Om de partij meer in evenwichtig te brengen speelde ik sjabloonachtig 24. Lb7 zodat hij de mogelijkheid van 24. …, Pd7 kon uitproberen. Pd7, precies zo’n Bartse zet, want origineel en creatief verdedigen kan hij wel. Hij maakte het mij nog moeilijk omdat hij een incorrect kwaliteitsoffer meende te moeten doen waardoor ik niet anders kon dan iets terug te geven. Met deze “rechtvaardiging” wist hij wel raad en won gelukkig de partij.
gosse_9
Dit is mijn partij tegen Hans. Zoals zo vaak speelde Hans de hele tijd op remise met zetherhalingen, afruilen en niets doen. Zo heeft hij me wel vaker dwars gezeten maar ook nu weer (zie rechts). Met wit zou ik tegen Harold bijvoorbeeld nu beslist 38. Lg2 hebben gespeeld. Met een stelling waarin niets aan de hand zou zijn geweest. Hoe Hans ook aan een puntje te helpen? Vandaar dat ik 38. Td4 speelde met pionwinst voor zwart en door dat later nog een keer te doen ontstond net voldoende spel in het eindspel voor Hans, en ja dat is dan wel aan hem besteed, wat dan kan hij dat lekker langzaam uitbouwen, net op een avond dat ik gezegd had op tijd thuis te zijn. Tergend langzaam schoof hij me van het bord. Eigen schuld dikke bult. gosse_10

En toen tegen Arne, net als tegen zijn broer altijd leuk! In “mijn” Aljechin ook nog, mijn handen jeukten en wat kwam ik (weer) goed te staan. Ik belde met mijn vrouw of ik mocht winnen maar zij zei: “nee, wees wel consequent!” Wat heb ik het getroffen met zo’n vrouw. Dus daar gingen we weer. En Bert vroeg me op die avond of er iets mis was met mijn motivatie? Heerlijk, ik heb nog nooit zo’n mooie eerste seizoenshelft gespeeld, je moest eens weten Bert bedacht ik me nog. Nadat ik heel goed had gestaan was de stelling door verschillende omstandigheden, als lezer weet u nu hopelijk wat ik bedoel, weer redelijk in evenwicht gekomen en ik begon me al wat zorgen te maken. Hoe red ik me hier uit, zie stelling rechts? Daarbij was Arne aan zet en hij blunderde de partij weg door 46. Kf1 te spelen. Dat was helemaal uit want ik kon gewoon 46. …, Db1 schaak spelen met mat in 1 wanneer de koning teruggaat naar g2, zoals Arne deed in de partij!!!, of heel veel materiaal winst wanneer de koning naar e2 gaat. Arne speelde dus de koning weer terug naar g2 en omdat ik mat in 1 kon spelen besloot ik als alternatief wat pionnen te geven en daar wist de jeugd wel raad mee, die eten graag cadeautjes.

gosse_11
Op naar de ena laatste partij tegen Pieter. De partij ontwikkelde zich zoals gewoon in een d4 opstelling. Ik stond steeds ietsje beter maar Pieter vond steeds op de juiste momenten het juiste tegenspel. Ook in de rechter stelling legde hij de vinger op de enige zere plek bij mij. Hij had 22. …, b4 gespeeld en dat was de beste zet in die stelling. Ik kon gewoon slaan op b4 natuurlijk en daarmee mijn behoorlijke voordeel vasthouden. Serieus voordeel eigenlijk wel.

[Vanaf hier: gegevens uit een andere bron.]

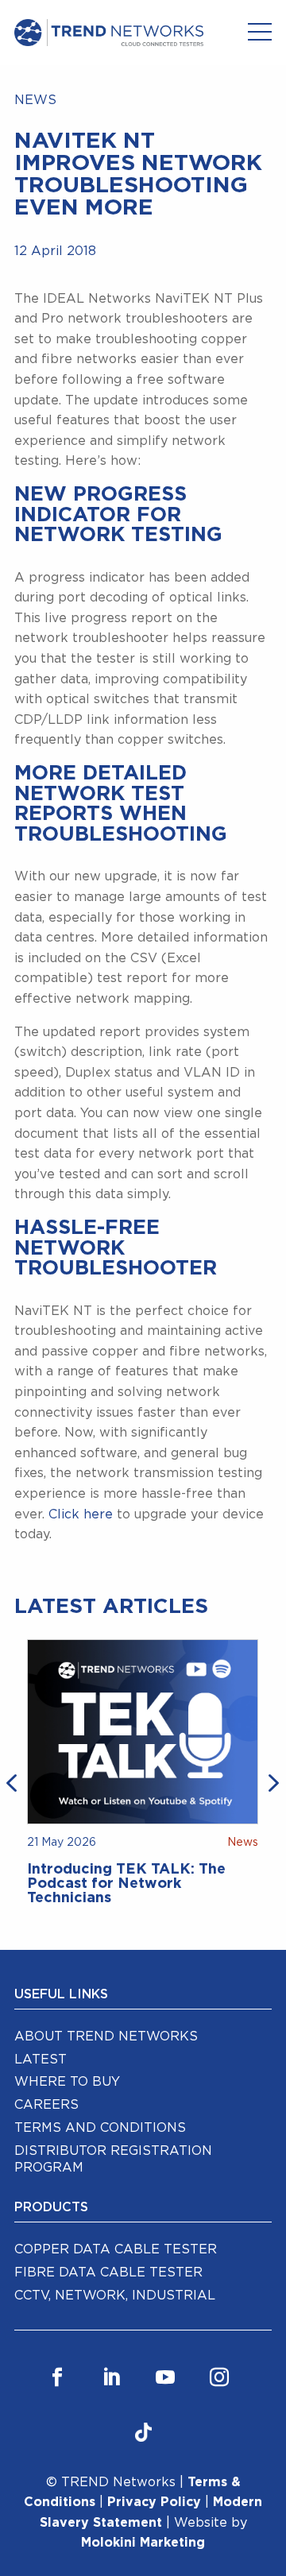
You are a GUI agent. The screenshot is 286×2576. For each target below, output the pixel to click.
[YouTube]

Daarom besloot ik in deze stelling 23. g5 te spelen en na 23. …, T*c3 mijn toren op h3 te offeren en door te slaan op 24. g*h6 en daarna op g7. Dat koste mij wel een pionnetje waardoor Pieter lekker in het spel kwam. Hij verzilverde dat met enkele nauwkeurige zetten.

gosse_12
En toen was daar mijn laatste partij tegen Jan Sluiter. Eindelijk de laatste partij en dat zou een waardige afsluiting worden van een mooi half seizoen. In de opening had Jan serieus voordeel kunnen bereiken maar hij pakte dat niet en kwam toen steeds beduidend slechter te staan. En op het moment dat hij dacht geheel los te komen en misschien wel het initiatief over te nemen was de stelling rechts aan de orde.
Jan had net 24. …, Lf4 gespeeld.
En ik moet eerlijk zeggen dat ik even dacht dat ik uitgespeeld was, dat was natuurlijk ook de bedoeling, maar dan niet door een goede zet van de tegenstander natuurlijk!? Maar na een beetje beter kijken was het gelukkig toch weer zo’n “dezelfde” stelling als tegen de vele anderen! Ik kon namelijk op d5 met de toren slaan, kijk maar: 25. T*d5, bijvoorbeeld 25. …, f5, 26. Td7, D*d7, 27. Pf6 schaak met damevangst of 25. …, e*d5, 26. Pf6 schaak, koning h8 en 27. L*f5 met matdreiging op h7 en damevangst op c7. Dus 24. …, Lf4 was een grote blunder waardoor ik genoodzaakt was 25. Tc5 te spelen om het spel gaande te houden. Daarna waren nog enkele dubieuze zetten nodig om het seizoen op een waardige manier af te sluiten.
gosse_13
Hopelijk is zo iets meer duidelijk geworden over mijn eerste seizoenshelft waarvan ik echt heb genoten. De bijzondere grimassen van Joop zal ik mijn hele leven niet meer vergeten. Zoals jullie hopelijk merken kun je schaak spelen op veel meer manieren dan die ene manier. Om dat te benadrukken heb ik de intern wedstrijdleider gevraagd als afscheidstour nog enkele wedstrijdjes te mogen spelen tegen leden waar ik nog niet (zo vaak) tegen gespeeld heb: een dampartij tegen Hans, tegen Jan Buis fischer random chess, een partijtje tegen Dick waarbij we beiden hulp van ons mobieltje mogen inroepen, twee partijen tegelijkertijd tegen Arjen Postma en 1 partij tegen Meike en Mariette Pols gezamenlijk zodat ze lekker kunnen samenspannen en overleggen over de beste zetten tegen mij. Ik hoop dat het me gegeven is en zie er beslist naar uit om zo mijn laatste partijtjes voor Krimpen te spelen. Als piëteit naar een mooie vereniging die het beste in mij boven gehaald heeft, een ratingstijging van 1900 naar 2042 per 1 mei 2016. Alle schaakvrienden die hieraan hebben bijgedragen, hartelijk dank en de beste schaakgroeten,

gosse
Gosse Romkes

Een reactie plaatsen

Het e-mailadres wordt niet gepubliceerd. Vereiste velden zijn gemarkeerd met *

2 gedachten over “Een rijk verlies met Gosse Romkes”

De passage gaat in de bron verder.